Records for the task -
§ §
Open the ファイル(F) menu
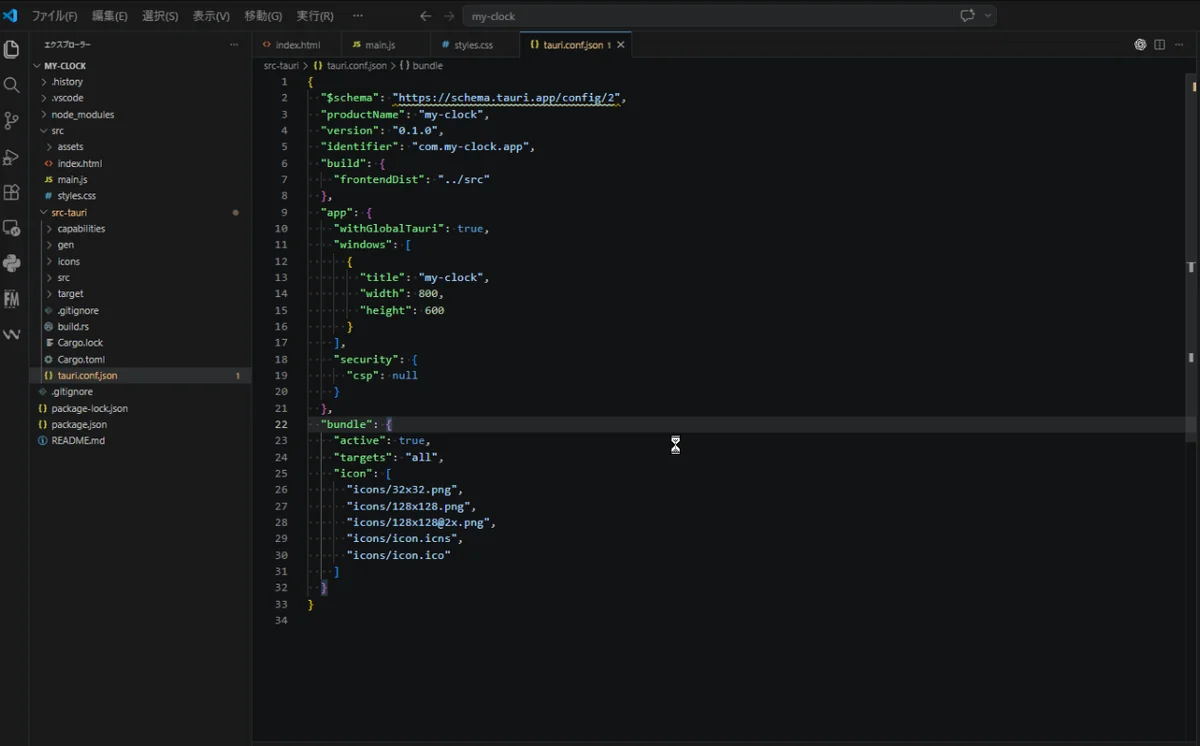 coord(54,16)
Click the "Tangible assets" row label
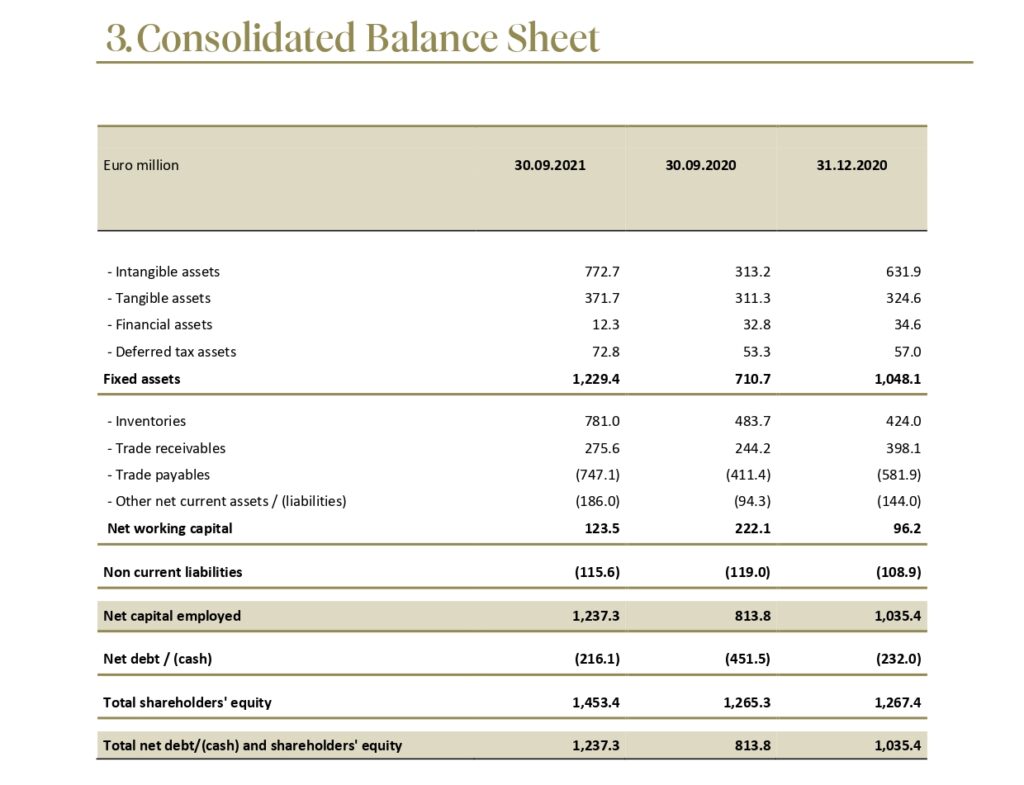This screenshot has width=1024, height=785. 159,298
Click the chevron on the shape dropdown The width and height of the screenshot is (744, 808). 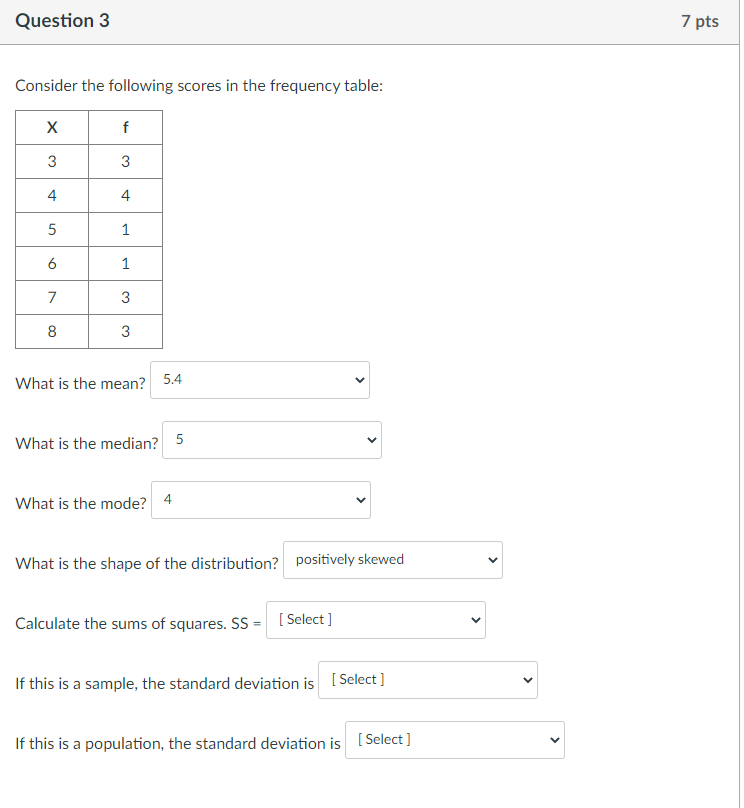[490, 560]
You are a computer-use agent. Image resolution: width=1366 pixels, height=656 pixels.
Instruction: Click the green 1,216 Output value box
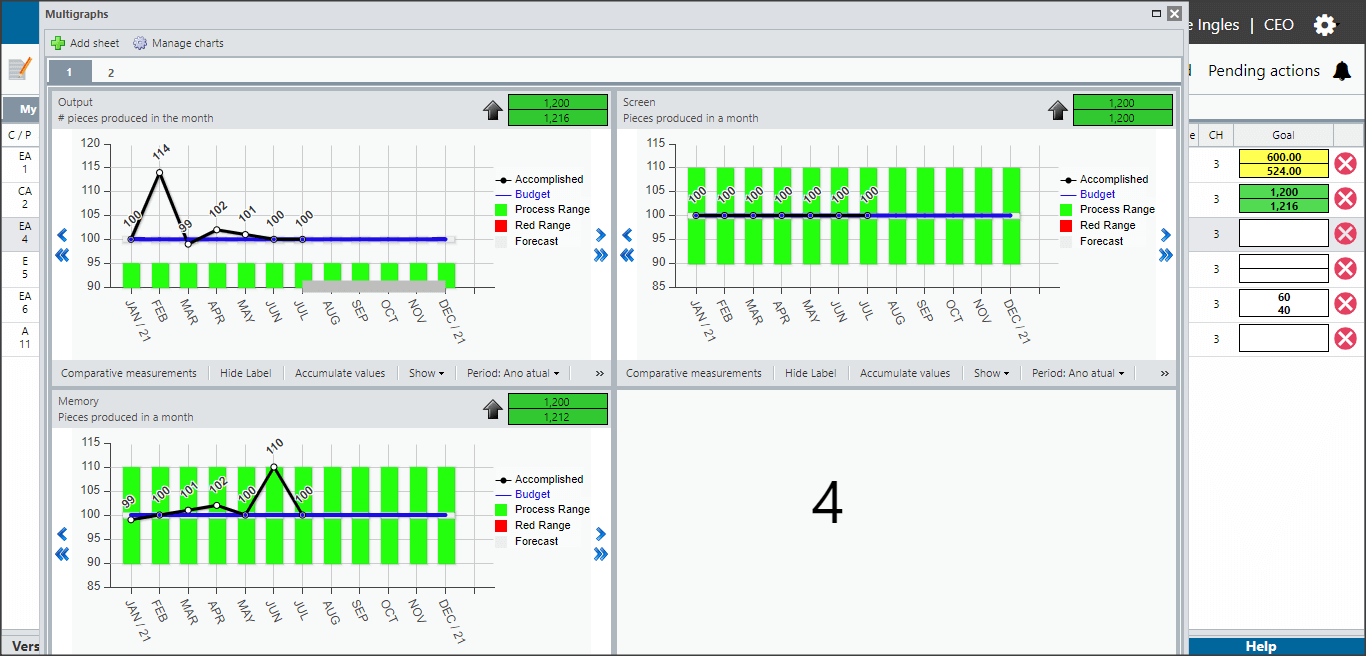point(558,118)
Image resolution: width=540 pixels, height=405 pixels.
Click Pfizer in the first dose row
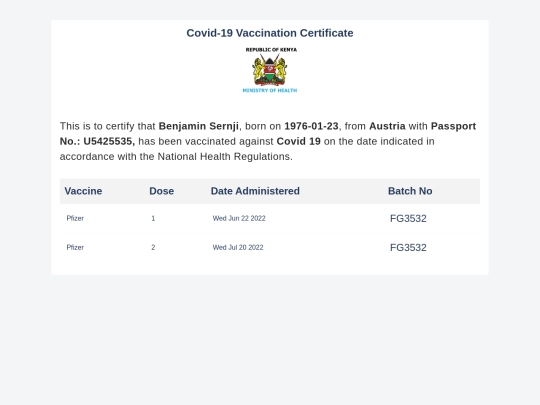pos(75,218)
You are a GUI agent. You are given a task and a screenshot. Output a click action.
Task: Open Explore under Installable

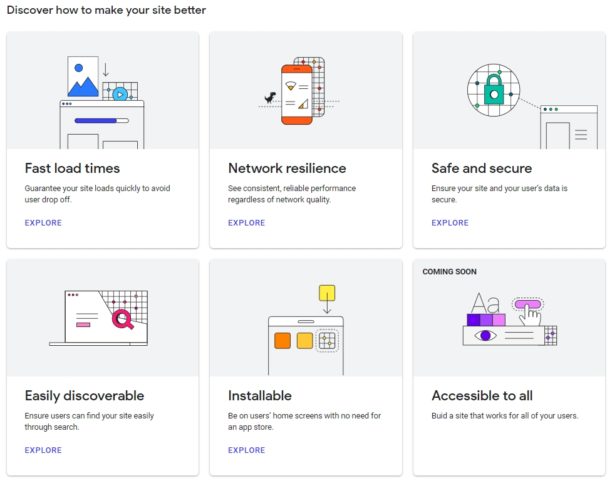(247, 450)
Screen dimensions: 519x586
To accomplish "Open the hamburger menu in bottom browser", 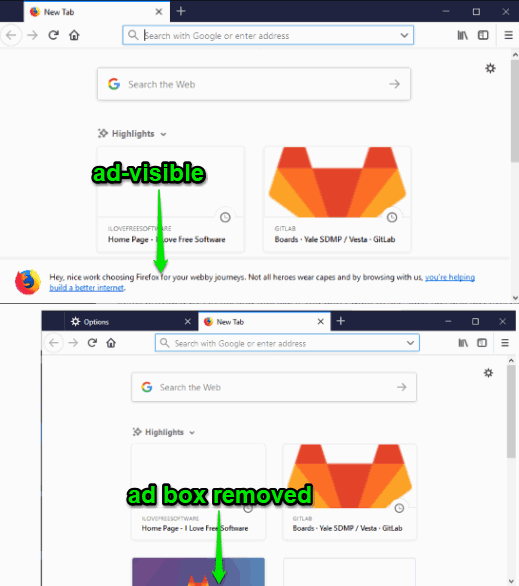I will click(505, 343).
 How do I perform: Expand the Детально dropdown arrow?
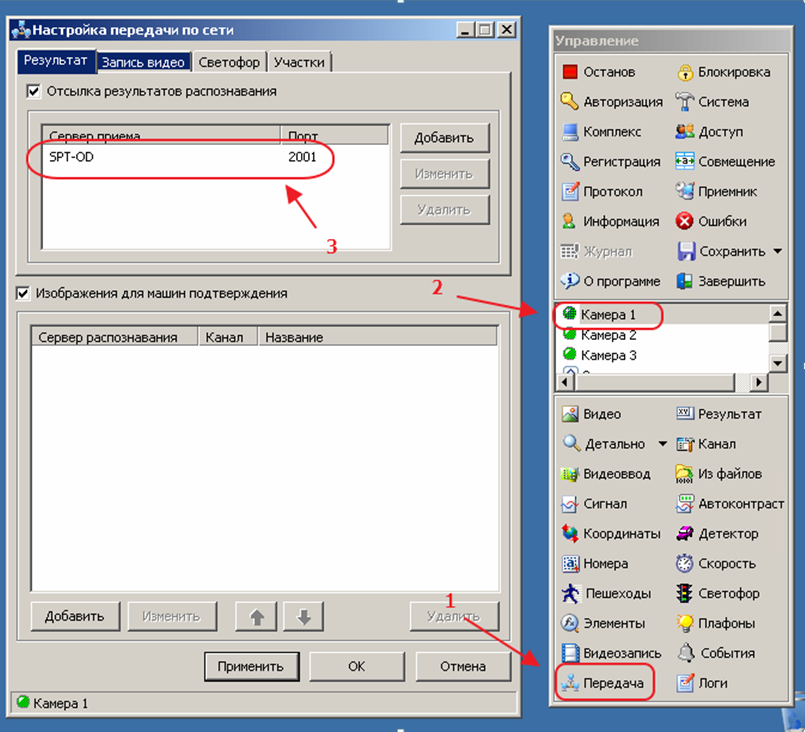662,444
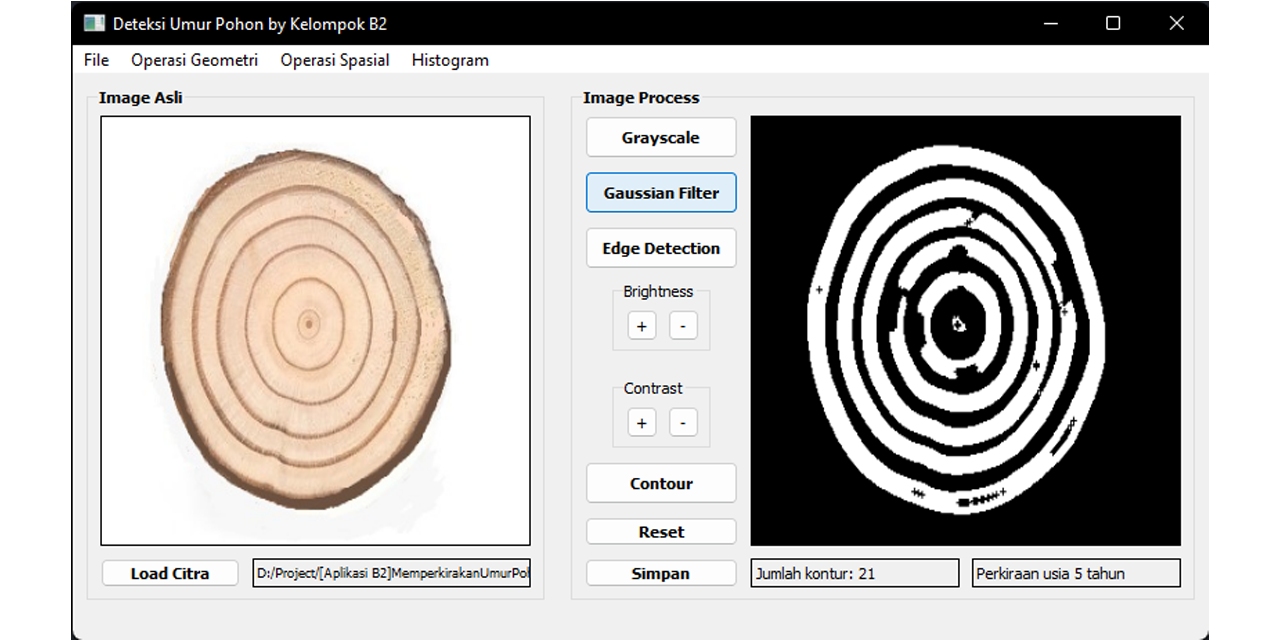The image size is (1280, 640).
Task: Apply the Gaussian Filter
Action: click(x=661, y=192)
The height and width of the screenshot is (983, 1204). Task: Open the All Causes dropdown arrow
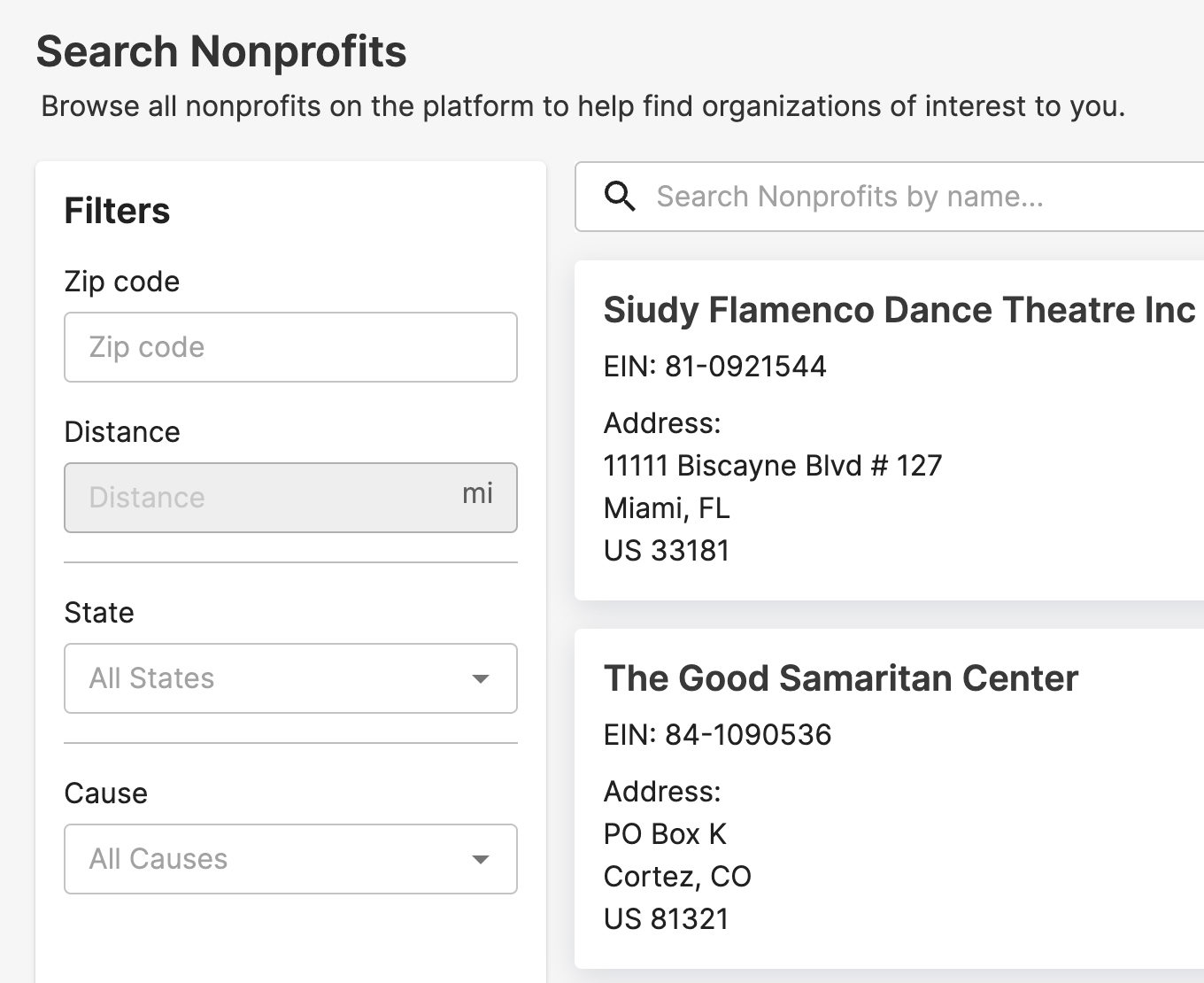[x=481, y=860]
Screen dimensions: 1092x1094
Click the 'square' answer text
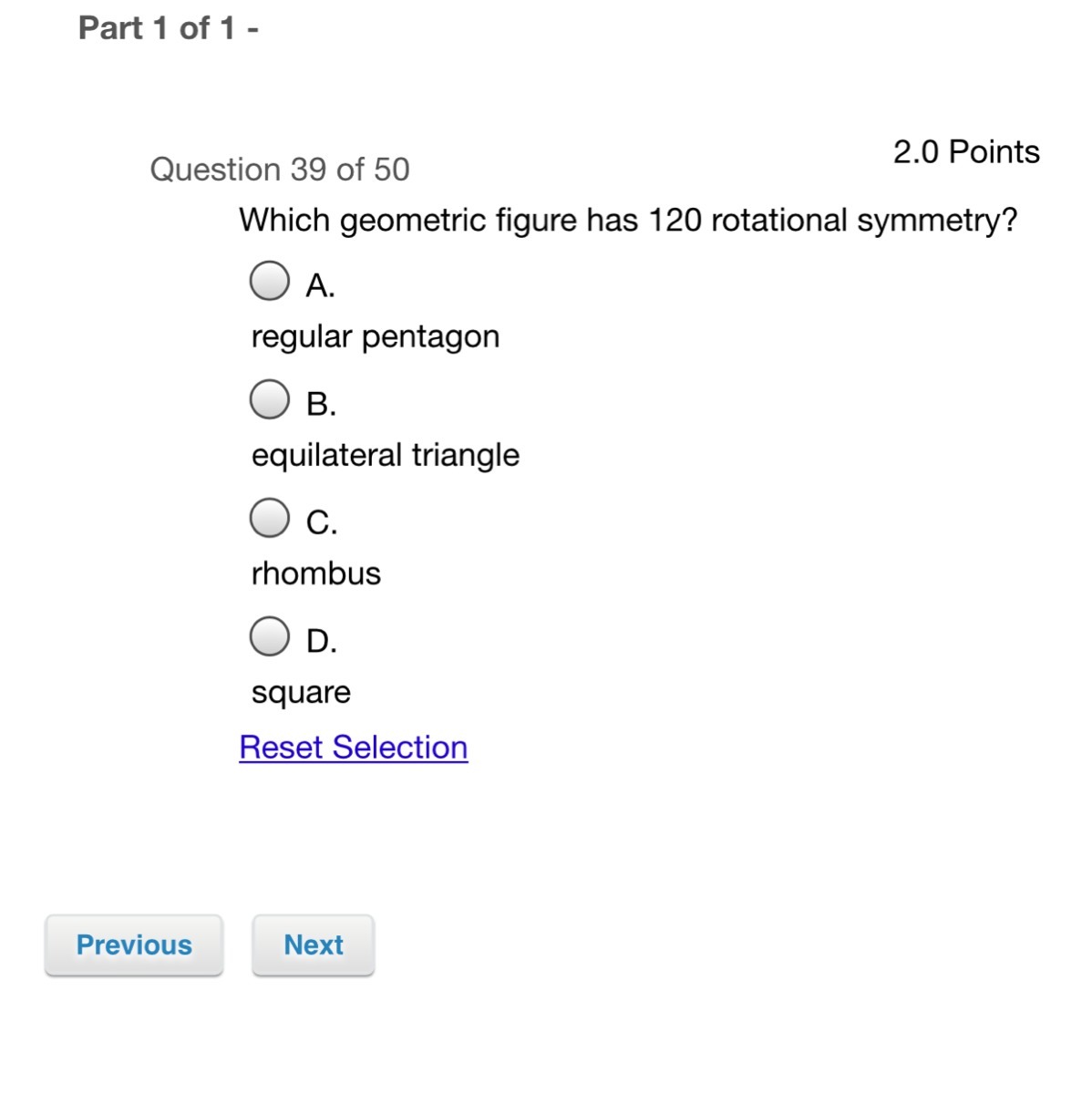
§ §
What the task asks -
Copy the listing word for word from the line containing "The height and" through the end of the listing, including both ends. Leave the pictures out.

Answer in full -
The height and width of the screenshot is (983, 1204). Task: Open the All Causes dropdown arrow
[x=481, y=860]
Screen dimensions: 1092x1094
Click the 'square' answer text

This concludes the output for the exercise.